“You!” the man snapped, looking me over. “You’re security?”
“Ah…” I hesitated, and he stepped in front of me, glaring. My instinct was to shoot the obnoxious little bastard, or at least take him none-too-gently by the throat and shake some sense into him—he literally topped out with his chin about nipple height on me—but still. “Yes sir, of course. How can I help?” I replied, forcing a smile to my face.
“It’s disgraceful!” his wife agreed, also glaring at me. Where he was short and wide, dark, pockmarked skin drenched in sweat, and a bathrobe barely containing the apparent ocean of oil he was covered in, she was the opposite in almost every way.
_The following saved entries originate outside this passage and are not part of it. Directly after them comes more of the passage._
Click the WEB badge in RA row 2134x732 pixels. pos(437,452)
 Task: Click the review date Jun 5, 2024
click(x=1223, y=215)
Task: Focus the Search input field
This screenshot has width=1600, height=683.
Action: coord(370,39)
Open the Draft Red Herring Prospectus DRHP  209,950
Tall, so buxom that she clearly wouldn’t fit into a normal robe, and so had left it open at the front, her hair was piled atop her head in something that resembled a drunken builder’s attempt at a skyscraper. And for all her processed beauty, it was clear the soul beneath was anything but.
She was also heavily upgraded, everything from eyelids that reflected the lights overhead in special patterns, to her porcelain teeth, sharp cheekbones and of course eyes with feline slitted pupils as had been the rage…ten years ago.
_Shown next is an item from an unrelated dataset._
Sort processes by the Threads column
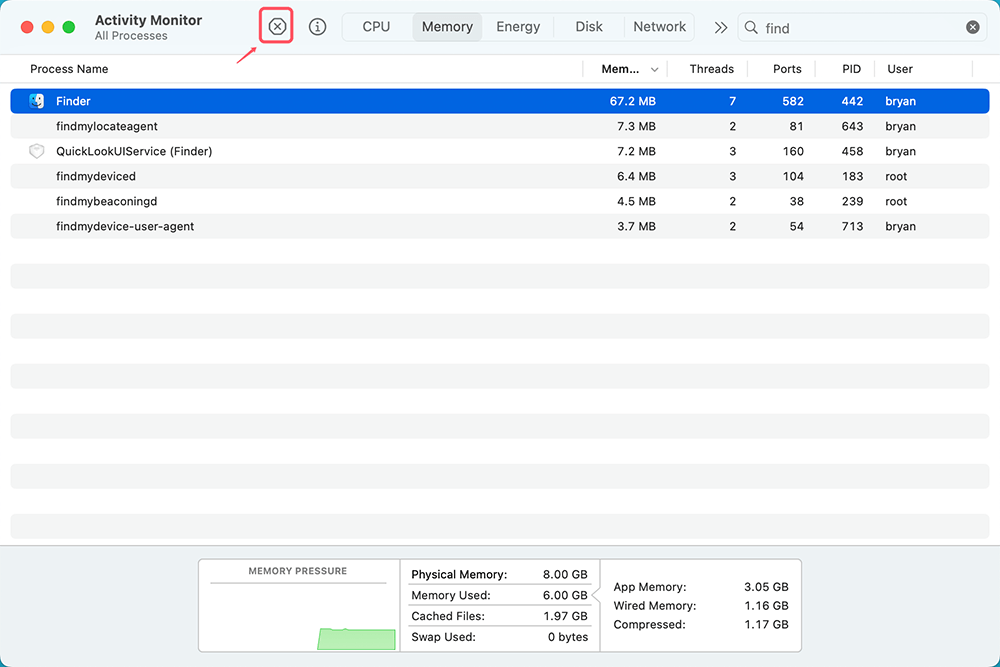This screenshot has height=667, width=1000. pyautogui.click(x=711, y=69)
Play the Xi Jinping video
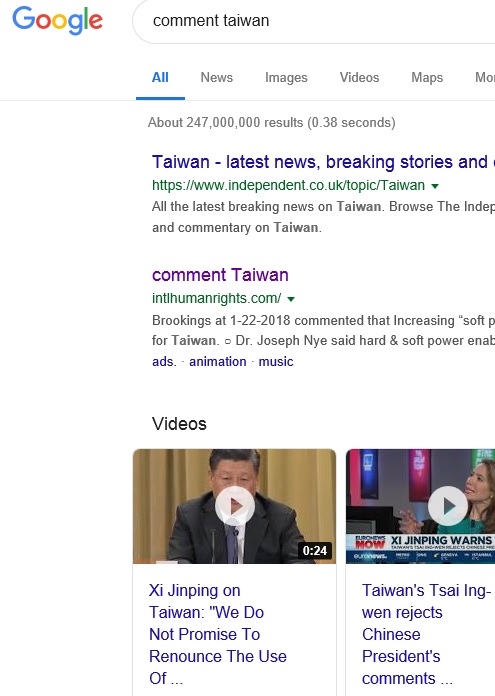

Everything about her, from the slightly sagging skin to the crow’s feet at the corners of the eyes—smoothed, but still starting to show—screamed “danger” to me.
Too poor to be kept perfect, too stupid to save up or accept that aging happened to us all.
She—and by extension, he—were the worst type of corpo for most people to interact with. Petty, with just enough power to be on the ladder, without enough power to be rich, and without enough brains to know they should be happy with their place. Instead, they’d be constantly blaming anyone they could, and picking fault to make themselves feel superior.
I lumped them in with the same crowd as Captain Tyrannus: powerful enough to be a nightmare to anyone below, vicious to anyone on the same level, and with tongues worn to a goddamn stump from licking the assholes of those above them.
Fucking great. Just my luck to run into them, and presumably why the other security staff had vanished.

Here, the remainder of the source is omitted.